Lecture
13: Types and |
|
|
|
Types are the thought-police of the programming language world.
In the first part of this course, we discussed how to model the traditional class of language facilities with interpreters. In the second part, we are studying how to understand typed languages. Remember that types impose syntactic restrictions on programmers to prevent simple mistakes. Typically these mistakes re-inforce the abstraction boundaries a programmer thinks about as he programs, e.g., that some variable ranges over integer values and another over integer functions. In practice, we will restrict programmers by making certain program phrases illegal, and not accepting such phrases.
Typed languages require two extensions:
Next we take a closer look at what kind of restrictions our simple type system imposed on TLC, and how to get this expressive power of programming back.
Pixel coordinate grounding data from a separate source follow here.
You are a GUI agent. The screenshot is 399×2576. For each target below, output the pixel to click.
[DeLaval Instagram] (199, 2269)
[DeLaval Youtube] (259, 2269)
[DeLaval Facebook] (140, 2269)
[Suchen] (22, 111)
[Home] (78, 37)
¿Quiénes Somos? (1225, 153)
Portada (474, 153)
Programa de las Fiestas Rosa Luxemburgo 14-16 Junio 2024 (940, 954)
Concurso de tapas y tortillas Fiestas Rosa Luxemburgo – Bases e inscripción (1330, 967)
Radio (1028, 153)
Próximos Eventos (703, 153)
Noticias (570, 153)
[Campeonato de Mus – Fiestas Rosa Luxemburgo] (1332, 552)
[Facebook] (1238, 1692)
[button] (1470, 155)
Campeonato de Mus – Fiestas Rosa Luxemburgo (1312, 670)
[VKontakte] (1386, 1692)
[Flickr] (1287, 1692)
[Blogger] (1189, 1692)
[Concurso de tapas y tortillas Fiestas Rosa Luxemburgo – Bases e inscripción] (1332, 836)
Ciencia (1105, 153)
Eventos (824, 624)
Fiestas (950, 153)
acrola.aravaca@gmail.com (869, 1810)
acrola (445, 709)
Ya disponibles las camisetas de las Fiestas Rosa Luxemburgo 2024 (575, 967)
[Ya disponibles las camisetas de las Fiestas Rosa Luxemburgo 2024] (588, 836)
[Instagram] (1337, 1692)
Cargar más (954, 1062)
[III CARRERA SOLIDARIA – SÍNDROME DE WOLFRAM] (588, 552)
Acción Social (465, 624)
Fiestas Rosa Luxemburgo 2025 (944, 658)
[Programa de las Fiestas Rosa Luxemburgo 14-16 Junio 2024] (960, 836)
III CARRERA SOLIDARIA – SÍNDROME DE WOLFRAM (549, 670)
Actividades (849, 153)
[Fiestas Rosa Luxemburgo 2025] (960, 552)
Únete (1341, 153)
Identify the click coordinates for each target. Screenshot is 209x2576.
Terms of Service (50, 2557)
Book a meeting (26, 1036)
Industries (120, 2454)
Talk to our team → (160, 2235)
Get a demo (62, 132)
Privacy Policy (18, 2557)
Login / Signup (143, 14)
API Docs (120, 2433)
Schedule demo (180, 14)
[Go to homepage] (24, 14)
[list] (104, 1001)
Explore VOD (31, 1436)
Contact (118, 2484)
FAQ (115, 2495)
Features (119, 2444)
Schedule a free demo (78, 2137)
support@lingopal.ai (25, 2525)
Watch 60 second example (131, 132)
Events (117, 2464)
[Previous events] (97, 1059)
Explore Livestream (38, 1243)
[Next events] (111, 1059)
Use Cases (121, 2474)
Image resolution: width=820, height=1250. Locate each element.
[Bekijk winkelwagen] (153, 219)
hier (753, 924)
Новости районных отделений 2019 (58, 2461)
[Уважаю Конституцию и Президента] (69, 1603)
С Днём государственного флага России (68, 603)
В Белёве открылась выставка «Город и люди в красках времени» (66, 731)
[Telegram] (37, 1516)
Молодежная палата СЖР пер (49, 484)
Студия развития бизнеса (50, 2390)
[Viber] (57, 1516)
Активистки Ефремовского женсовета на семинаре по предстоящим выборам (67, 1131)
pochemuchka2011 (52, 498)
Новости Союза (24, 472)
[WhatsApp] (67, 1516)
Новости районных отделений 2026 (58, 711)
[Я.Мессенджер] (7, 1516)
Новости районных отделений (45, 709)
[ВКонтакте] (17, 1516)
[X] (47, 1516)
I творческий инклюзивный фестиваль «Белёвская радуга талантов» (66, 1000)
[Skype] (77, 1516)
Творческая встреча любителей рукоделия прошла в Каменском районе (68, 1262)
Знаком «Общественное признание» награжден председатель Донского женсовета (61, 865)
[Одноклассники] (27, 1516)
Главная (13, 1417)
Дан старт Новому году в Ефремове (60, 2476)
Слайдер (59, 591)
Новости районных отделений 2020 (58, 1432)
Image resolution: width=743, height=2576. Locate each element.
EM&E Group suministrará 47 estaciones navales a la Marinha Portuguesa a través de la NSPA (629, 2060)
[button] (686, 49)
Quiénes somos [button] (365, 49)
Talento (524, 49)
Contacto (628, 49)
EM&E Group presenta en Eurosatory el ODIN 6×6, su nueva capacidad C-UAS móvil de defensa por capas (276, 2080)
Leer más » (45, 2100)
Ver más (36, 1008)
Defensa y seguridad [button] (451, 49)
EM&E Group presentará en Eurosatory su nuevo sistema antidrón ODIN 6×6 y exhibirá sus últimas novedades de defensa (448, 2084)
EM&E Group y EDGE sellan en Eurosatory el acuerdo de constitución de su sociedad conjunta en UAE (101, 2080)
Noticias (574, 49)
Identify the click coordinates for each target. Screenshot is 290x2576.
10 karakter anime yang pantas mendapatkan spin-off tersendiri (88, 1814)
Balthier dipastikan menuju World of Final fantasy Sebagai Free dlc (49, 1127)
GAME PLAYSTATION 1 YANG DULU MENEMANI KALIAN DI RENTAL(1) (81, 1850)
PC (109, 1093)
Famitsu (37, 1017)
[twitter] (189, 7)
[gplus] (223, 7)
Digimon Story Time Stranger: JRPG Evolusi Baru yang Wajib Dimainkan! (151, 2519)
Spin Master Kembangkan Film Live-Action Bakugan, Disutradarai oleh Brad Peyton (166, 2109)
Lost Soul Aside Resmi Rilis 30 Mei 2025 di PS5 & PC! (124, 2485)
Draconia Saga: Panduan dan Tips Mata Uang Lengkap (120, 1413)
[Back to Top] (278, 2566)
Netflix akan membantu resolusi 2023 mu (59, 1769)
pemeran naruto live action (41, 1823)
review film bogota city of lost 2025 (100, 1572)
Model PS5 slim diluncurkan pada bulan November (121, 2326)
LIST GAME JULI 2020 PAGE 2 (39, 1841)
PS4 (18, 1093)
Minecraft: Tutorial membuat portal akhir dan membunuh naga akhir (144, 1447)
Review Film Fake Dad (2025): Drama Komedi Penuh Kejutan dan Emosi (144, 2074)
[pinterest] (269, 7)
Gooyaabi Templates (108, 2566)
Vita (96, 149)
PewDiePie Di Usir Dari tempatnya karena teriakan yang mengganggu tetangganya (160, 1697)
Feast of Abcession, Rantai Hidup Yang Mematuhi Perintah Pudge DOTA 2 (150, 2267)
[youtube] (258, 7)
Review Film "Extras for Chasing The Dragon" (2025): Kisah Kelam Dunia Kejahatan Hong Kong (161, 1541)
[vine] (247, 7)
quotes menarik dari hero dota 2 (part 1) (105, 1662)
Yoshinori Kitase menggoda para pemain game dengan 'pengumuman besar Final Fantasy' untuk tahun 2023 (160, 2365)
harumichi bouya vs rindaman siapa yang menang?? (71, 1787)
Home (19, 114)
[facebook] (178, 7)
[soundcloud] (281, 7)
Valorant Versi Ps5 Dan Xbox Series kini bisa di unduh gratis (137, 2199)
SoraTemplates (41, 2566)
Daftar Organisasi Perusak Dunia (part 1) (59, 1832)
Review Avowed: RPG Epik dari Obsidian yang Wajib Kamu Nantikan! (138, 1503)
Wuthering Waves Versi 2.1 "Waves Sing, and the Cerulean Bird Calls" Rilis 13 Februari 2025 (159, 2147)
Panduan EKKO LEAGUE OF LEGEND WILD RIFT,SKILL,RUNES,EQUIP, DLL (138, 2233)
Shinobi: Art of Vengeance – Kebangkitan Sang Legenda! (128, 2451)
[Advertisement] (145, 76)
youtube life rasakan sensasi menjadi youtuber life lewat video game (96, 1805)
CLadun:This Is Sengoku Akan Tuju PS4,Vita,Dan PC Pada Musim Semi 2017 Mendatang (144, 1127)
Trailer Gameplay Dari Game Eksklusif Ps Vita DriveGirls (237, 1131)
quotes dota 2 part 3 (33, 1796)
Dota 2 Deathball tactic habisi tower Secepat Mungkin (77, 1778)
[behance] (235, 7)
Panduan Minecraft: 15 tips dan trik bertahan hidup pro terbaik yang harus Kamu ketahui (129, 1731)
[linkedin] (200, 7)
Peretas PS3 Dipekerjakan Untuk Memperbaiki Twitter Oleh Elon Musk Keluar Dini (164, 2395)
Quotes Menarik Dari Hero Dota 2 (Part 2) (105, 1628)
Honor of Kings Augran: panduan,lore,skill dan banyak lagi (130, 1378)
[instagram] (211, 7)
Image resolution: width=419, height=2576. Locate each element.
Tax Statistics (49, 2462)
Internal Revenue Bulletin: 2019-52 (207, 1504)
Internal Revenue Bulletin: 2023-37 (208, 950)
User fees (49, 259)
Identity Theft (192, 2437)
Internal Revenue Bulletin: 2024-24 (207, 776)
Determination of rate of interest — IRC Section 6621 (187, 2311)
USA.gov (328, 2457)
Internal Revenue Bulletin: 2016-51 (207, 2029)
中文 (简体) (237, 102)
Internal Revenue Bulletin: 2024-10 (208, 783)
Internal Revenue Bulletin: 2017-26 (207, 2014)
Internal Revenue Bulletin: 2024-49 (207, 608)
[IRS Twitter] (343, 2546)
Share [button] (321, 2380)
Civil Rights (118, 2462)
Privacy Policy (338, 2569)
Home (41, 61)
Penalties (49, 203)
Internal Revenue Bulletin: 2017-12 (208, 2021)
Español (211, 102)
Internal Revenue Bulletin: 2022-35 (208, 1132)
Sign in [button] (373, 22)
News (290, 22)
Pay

Consider the Scheme procedure assq
, which takes two inputs, x
of type sym
and list
of type (sym value) list
.
It returns a value (x,v)
if x
is associated with v
in l
, or #f
otherwise. We cannot write assq
in TLC; the essence of the problem can be described in the following expression:
(if P #t 0)
where P
is some expression whose type is bool
. This
expression cannot be typed in TLC because both branches of a conditional expression
in TLC have to have the same type. Likewise, we cannot use lists with assq
unless all the elements have the same type. Both restrictions are severe considering
the flexibility of Scheme's assq
.
We could avoid these problems if we added a new kind of type constructor to our type language:
t :== ... | (t + t)
which is known as a union type. A type (t1 + t2)
indicates
that the corresponding expressions have either type t1
or type t2
.
Now consider the following program, which sums up the leaves of a binary tree:
(define Sigma (lambda (tea : tree) (if (is-a-leaf? tea) tea (+ (Sigma (left tea)) (Sigma (right tea))))))
Can this program be typed in TLC?
Clearly, tea
is of type tree
; but we want to view
it as a number or as a combination of two trees. In Scheme, we would write a
data description that looked like this:
A Binary Tree is either a number, or a pair of Binary Trees.
But with the current type system, we cannot write down such a description for arbitrarily large binary trees; we can only construct trees of fixed, finite depth.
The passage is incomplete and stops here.